Ocorrido no final do Paleozóico, há aproximadamente 250 milhões de anos, esse evento foi responsável pela extinção de 80% das formas de vida, e os cientistas vêm buscando uma causa para essa extinção. Embora não haja possibilidade do impacto que formou Araguainha ser o único responsável por uma extinção de tal magnitude, a proximidade das idades é importante por poder sugerir uma associação entre os diferentes eventos. “Araguainha é a única cratera brasileira que tem uma idade precisa, obtida por métodos isotópicos de datação geocronológica”, explica o professor. As outras cinco crateras brasileiras têm de 9 a 13 quilômetros e não teriam capacidade de produzir efeitos globais, mas sim regionais.

Quebra-cabeça
Durante algum tempo, os cientistas suspeitavam da ligação entre impactos meteoríticos e a extinção de formas de vida, mas há cerca de 15 anos, a comprovação dessa relação em pelos menos um desses eventos de extinção foi feita com a descoberta da cratera de Chicxulub, no Golfo do México. A idade dessa cratera é de 65 milhões de anos, exatamente a mesma da grande extinção que eliminou da Terra, entre outras formas de vida, os dinossauros. Crósta explica que, nessa época, mais de 60% de todas as formas de vida da Terra desapareceram. “Este evento de extinção parece ter ocorrido em um intervalo de tempo relativamente curto, o que não é condizente com os demais processos geológicos comuns na superfície da Terra”, explica.

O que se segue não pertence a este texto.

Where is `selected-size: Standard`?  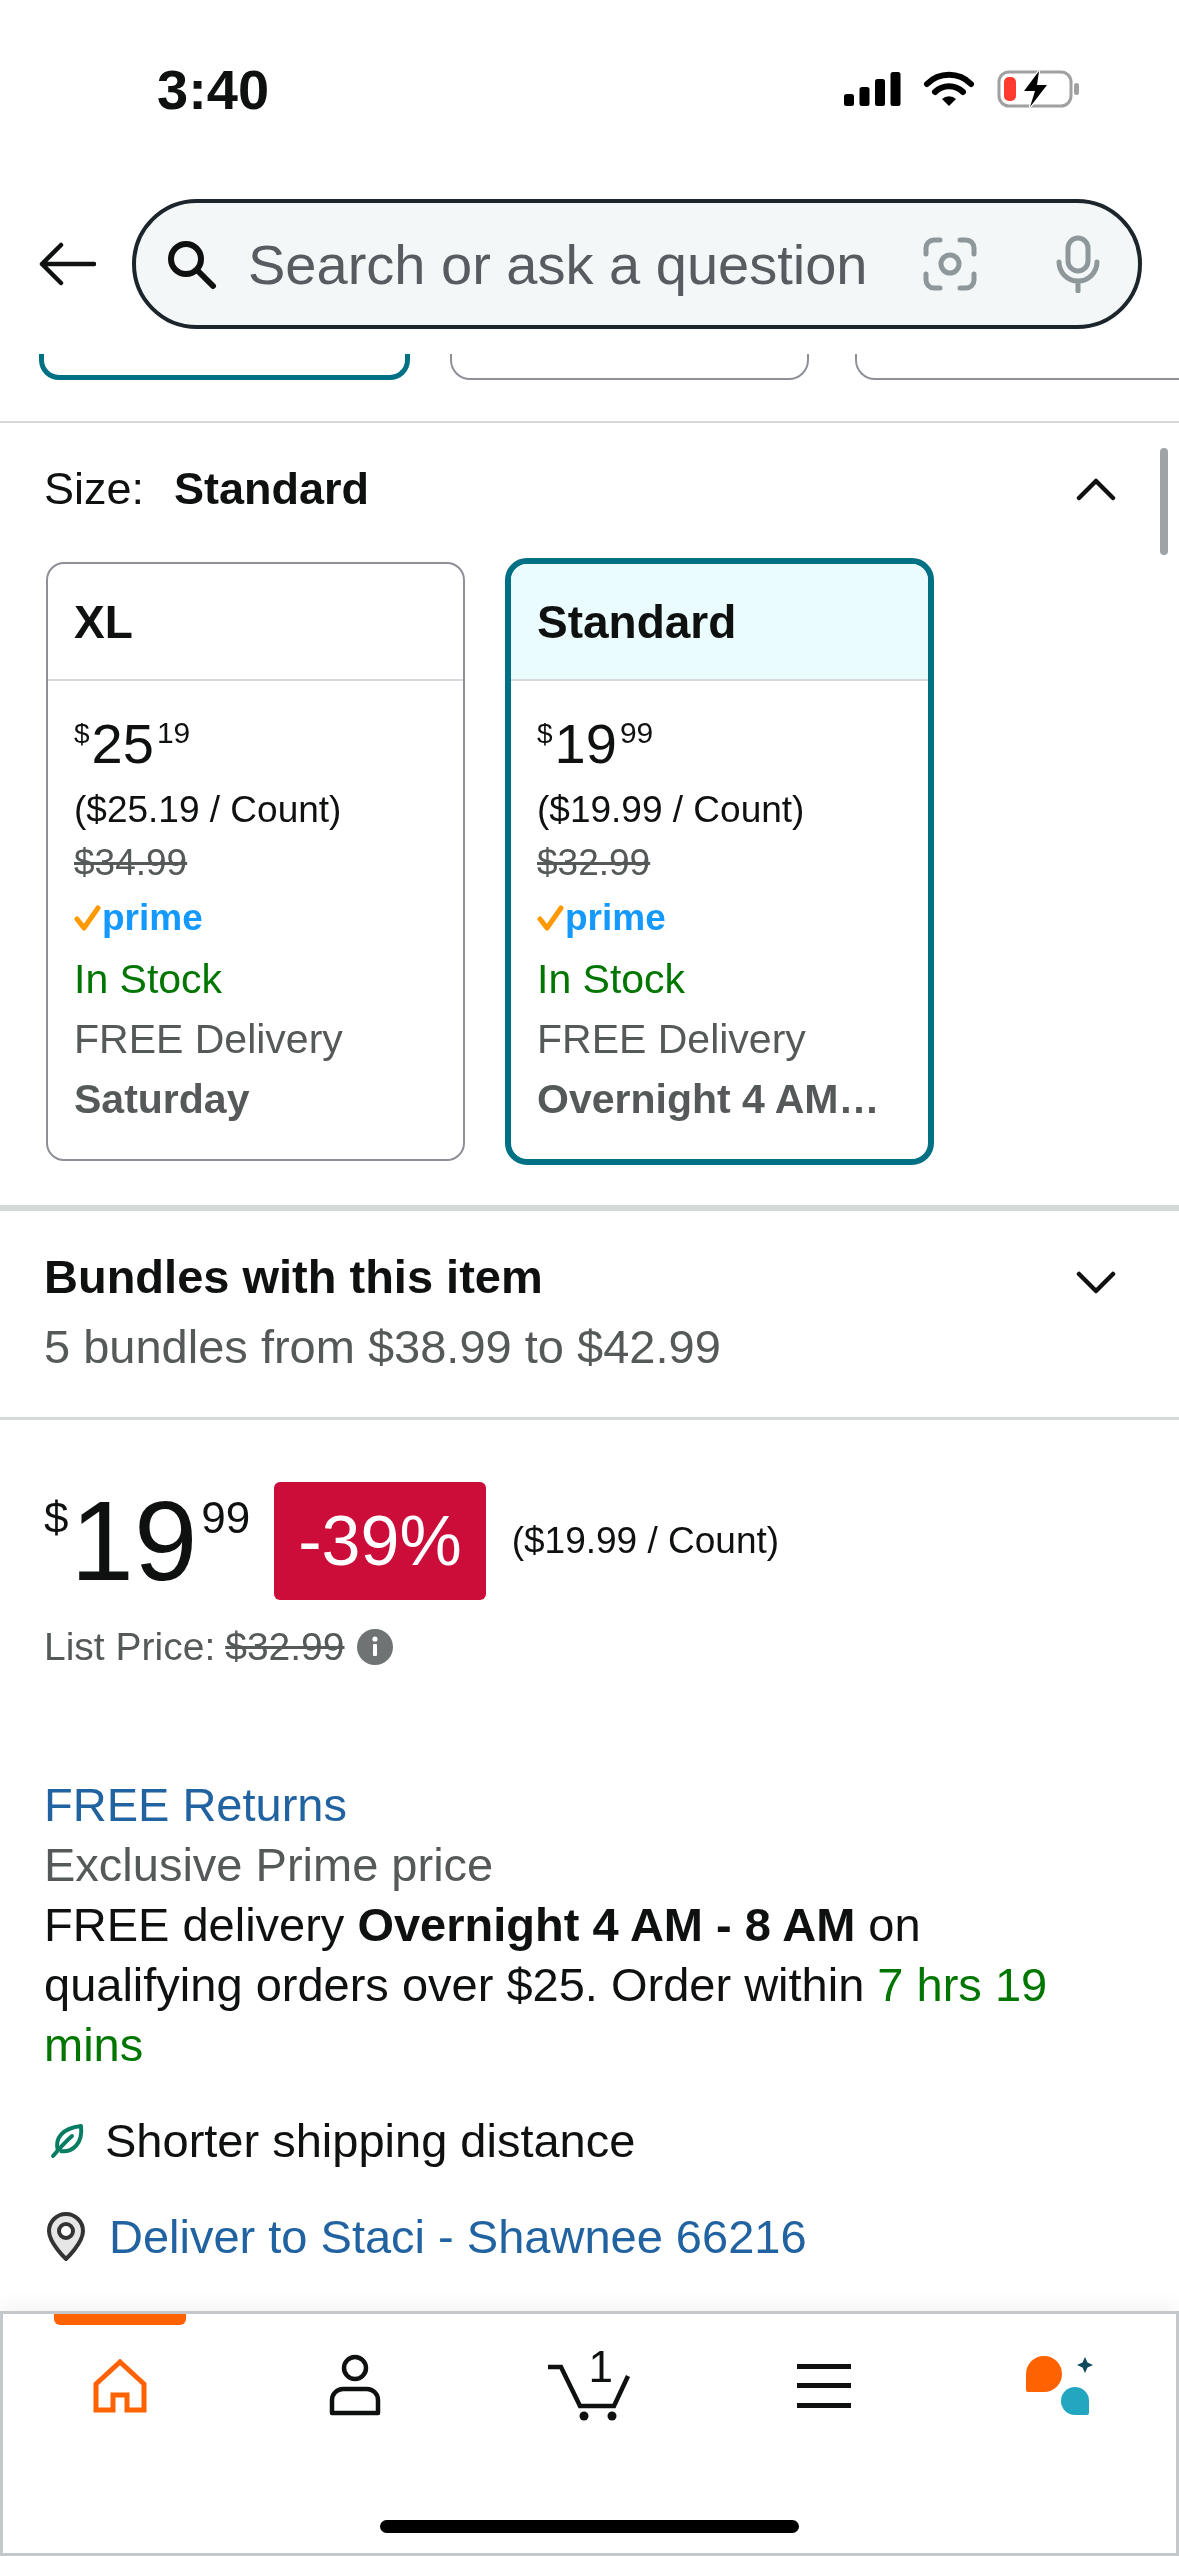
selected-size: Standard is located at coordinates (272, 489).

Para o professor, que contribuiu diretamente para a comprovação da origem de quatro das seis crateras existentes no Brasil, todas elas, independentemente do tamanho, são importantes para montar o quebra-cabeça da história da evolução do nosso planeta. Ele acrescenta que o processo de formação de crateras, que poucas décadas atrás não era considerado importante, hoje é considerado fundamental na evolução da superfície de todos os corpos planetários sólidos. “A diferença é que a Terra é geologicamente mais ativa quando comparada a outros planetas, como Marte e Vênus, que são repletos de crateras. A atividade geológica promove, com o passar do tempo, a destruição das crateras terrestres”, diz Crósta.

As poucas crateras que restaram são importantes, pois representam o registro parcial do que ocorreu na Terra, segundo o professor. “Elas são amostras que utilizamos para analisar a evolução da superfície do nosso planeta”.